Using the records that appear below, write out exactly the lines from the one with "Click the Flags: heading" through the one with "Fit the timeline to screen width", keeping both end lines.
START Data to examine
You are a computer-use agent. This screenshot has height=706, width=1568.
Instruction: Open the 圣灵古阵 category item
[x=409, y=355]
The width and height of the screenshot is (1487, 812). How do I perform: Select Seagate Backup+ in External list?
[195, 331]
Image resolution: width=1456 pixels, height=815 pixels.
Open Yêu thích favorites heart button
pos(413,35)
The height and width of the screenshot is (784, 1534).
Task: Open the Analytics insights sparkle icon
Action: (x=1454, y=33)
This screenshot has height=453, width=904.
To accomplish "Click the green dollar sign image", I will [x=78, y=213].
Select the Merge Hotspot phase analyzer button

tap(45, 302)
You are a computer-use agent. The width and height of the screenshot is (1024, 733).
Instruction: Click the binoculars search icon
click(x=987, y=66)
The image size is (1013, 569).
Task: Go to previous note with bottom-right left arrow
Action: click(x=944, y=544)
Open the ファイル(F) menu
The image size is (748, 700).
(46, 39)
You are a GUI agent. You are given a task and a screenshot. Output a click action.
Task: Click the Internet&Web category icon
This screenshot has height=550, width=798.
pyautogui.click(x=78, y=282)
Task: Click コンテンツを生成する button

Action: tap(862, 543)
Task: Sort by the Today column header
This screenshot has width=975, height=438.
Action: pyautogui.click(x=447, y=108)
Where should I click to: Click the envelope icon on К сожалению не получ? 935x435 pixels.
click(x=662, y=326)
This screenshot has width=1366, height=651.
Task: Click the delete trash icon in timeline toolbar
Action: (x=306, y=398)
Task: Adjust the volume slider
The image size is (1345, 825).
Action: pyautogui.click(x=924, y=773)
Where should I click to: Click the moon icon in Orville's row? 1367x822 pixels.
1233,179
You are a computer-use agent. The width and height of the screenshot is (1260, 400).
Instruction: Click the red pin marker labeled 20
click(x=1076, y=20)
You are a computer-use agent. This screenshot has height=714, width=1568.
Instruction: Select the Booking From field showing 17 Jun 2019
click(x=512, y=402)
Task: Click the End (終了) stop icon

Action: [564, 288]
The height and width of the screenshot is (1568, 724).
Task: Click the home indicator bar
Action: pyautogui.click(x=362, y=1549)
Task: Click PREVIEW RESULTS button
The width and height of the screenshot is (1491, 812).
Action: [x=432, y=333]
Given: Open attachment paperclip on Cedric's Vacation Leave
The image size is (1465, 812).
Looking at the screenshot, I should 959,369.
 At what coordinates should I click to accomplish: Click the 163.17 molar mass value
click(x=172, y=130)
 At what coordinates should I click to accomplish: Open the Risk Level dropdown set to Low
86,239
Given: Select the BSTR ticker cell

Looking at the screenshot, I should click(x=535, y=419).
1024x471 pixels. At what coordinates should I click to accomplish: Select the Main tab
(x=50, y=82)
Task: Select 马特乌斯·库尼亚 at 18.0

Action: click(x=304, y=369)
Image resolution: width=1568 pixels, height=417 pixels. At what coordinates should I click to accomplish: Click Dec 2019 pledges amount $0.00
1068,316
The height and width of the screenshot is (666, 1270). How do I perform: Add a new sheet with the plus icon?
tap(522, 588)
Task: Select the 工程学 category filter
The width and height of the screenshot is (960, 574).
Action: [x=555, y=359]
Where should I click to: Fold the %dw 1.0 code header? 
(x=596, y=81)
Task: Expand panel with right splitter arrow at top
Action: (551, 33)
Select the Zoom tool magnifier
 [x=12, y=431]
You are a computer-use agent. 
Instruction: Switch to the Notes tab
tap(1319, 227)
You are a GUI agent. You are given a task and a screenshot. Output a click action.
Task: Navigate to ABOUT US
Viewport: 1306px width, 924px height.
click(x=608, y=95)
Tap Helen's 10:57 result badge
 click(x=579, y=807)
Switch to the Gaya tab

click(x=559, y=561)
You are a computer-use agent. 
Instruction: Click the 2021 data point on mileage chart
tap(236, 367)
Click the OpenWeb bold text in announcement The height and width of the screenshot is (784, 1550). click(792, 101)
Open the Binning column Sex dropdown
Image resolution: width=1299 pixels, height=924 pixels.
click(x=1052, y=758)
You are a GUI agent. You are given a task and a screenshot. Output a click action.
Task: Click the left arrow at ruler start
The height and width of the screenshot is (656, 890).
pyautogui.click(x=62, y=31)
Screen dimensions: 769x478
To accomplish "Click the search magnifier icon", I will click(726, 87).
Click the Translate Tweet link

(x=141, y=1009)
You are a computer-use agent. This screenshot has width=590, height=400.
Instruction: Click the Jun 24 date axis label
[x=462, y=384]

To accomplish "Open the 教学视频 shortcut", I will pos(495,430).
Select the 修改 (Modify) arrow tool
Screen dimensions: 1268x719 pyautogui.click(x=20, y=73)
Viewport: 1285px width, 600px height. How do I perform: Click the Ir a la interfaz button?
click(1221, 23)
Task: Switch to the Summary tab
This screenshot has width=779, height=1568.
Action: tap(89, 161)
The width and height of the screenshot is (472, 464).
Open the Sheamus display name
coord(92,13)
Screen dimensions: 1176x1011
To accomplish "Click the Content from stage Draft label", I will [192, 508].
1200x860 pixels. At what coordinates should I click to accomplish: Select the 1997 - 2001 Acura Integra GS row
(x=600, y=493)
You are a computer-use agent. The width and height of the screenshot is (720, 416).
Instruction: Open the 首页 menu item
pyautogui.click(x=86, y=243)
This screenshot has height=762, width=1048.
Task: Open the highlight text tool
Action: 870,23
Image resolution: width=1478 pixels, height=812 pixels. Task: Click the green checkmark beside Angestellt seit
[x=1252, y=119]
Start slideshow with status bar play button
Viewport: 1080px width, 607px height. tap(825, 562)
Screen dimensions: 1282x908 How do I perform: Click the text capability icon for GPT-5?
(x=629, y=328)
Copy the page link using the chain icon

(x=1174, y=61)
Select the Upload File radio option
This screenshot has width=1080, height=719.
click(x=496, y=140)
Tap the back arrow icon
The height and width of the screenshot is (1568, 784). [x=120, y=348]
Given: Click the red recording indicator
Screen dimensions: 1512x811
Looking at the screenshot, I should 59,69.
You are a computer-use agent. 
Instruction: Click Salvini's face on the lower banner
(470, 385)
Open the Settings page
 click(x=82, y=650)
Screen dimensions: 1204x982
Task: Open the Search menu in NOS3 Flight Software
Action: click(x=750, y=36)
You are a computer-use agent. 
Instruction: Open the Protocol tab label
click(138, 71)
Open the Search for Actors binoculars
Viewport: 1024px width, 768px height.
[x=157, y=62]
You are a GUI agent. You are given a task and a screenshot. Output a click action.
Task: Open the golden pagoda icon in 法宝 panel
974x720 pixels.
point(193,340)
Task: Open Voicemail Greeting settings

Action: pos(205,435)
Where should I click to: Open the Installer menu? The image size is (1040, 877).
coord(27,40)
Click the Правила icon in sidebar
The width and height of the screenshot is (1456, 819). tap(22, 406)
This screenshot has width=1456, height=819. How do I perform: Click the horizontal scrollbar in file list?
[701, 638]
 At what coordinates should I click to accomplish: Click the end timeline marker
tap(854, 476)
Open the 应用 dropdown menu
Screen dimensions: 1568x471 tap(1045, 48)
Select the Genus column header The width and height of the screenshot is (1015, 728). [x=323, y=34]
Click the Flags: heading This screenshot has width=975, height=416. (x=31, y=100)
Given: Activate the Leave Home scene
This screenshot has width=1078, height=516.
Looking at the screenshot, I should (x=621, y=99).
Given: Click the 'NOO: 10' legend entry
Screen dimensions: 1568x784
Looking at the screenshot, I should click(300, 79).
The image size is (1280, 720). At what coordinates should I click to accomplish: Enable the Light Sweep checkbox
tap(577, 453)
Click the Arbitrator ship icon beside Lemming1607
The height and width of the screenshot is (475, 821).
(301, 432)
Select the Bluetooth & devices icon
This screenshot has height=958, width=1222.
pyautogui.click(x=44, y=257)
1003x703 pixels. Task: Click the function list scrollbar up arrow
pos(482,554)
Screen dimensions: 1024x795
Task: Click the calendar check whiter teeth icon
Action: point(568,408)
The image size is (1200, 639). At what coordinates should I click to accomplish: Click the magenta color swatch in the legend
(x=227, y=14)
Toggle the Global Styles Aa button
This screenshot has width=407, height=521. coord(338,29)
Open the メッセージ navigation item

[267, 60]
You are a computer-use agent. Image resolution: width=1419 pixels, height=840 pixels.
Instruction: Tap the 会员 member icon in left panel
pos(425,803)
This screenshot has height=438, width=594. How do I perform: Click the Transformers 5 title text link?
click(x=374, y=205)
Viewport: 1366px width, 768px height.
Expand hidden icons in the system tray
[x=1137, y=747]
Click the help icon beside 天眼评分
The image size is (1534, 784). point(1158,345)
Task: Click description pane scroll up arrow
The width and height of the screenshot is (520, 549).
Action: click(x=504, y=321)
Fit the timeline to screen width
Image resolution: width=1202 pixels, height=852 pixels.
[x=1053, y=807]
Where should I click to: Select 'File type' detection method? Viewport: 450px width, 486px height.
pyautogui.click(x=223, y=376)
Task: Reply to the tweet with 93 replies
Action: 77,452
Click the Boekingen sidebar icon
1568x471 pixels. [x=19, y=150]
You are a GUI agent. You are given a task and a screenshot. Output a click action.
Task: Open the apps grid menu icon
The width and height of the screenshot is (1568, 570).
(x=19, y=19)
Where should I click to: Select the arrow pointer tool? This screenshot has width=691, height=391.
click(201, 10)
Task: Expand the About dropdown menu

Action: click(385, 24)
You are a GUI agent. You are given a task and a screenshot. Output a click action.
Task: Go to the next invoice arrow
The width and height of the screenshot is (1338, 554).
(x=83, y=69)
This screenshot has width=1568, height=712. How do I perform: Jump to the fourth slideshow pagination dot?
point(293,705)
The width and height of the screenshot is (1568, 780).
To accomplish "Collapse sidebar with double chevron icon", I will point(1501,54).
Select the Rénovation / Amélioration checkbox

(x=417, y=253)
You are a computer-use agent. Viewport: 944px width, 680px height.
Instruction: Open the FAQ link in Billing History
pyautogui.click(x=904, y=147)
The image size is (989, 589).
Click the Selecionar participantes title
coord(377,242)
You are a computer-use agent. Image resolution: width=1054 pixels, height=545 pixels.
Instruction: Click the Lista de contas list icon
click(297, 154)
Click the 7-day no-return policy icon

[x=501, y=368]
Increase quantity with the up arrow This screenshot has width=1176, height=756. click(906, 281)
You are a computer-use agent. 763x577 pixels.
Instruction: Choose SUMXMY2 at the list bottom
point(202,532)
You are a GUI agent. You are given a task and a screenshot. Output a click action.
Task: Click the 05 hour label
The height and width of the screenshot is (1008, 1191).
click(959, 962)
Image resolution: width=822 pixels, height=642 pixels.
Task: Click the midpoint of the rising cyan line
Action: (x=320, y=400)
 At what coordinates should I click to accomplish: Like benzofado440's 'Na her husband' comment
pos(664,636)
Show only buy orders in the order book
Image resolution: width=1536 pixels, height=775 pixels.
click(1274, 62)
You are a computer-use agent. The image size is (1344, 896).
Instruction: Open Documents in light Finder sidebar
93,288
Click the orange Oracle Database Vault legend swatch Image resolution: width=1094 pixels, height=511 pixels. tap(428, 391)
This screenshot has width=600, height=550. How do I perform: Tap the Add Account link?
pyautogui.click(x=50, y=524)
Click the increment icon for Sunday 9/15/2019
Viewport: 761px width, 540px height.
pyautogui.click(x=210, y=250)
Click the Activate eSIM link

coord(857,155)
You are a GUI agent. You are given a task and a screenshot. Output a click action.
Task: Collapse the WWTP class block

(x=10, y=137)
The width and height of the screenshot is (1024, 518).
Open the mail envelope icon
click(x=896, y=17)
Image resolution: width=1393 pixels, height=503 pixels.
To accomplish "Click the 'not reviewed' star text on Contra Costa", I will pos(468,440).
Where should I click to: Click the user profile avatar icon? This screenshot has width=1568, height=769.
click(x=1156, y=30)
END Data to examine
_Answer to the problem:_
Click the Flags: heading This screenshot has width=975, height=416. (x=31, y=100)
Given: Activate the Leave Home scene
This screenshot has width=1078, height=516.
Looking at the screenshot, I should (x=621, y=99).
Given: Click the 'NOO: 10' legend entry
Screen dimensions: 1568x784
Looking at the screenshot, I should click(300, 79).
The image size is (1280, 720). At what coordinates should I click to accomplish: Enable the Light Sweep checkbox
tap(577, 453)
Click the Arbitrator ship icon beside Lemming1607
The height and width of the screenshot is (475, 821).
(301, 432)
Select the Bluetooth & devices icon
This screenshot has height=958, width=1222.
pyautogui.click(x=44, y=257)
1003x703 pixels. Task: Click the function list scrollbar up arrow
pos(482,554)
Screen dimensions: 1024x795
Task: Click the calendar check whiter teeth icon
Action: point(568,408)
The image size is (1200, 639). At what coordinates should I click to accomplish: Click the magenta color swatch in the legend
(x=227, y=14)
Toggle the Global Styles Aa button
This screenshot has width=407, height=521. coord(338,29)
Open the メッセージ navigation item

[267, 60]
You are a computer-use agent. Image resolution: width=1419 pixels, height=840 pixels.
Instruction: Tap the 会员 member icon in left panel
pos(425,803)
This screenshot has height=438, width=594. How do I perform: Click the Transformers 5 title text link?
click(x=374, y=205)
Viewport: 1366px width, 768px height.
Expand hidden icons in the system tray
[x=1137, y=747]
Click the help icon beside 天眼评分
The image size is (1534, 784). point(1158,345)
Task: Click description pane scroll up arrow
The width and height of the screenshot is (520, 549).
Action: click(x=504, y=321)
Fit the timeline to screen width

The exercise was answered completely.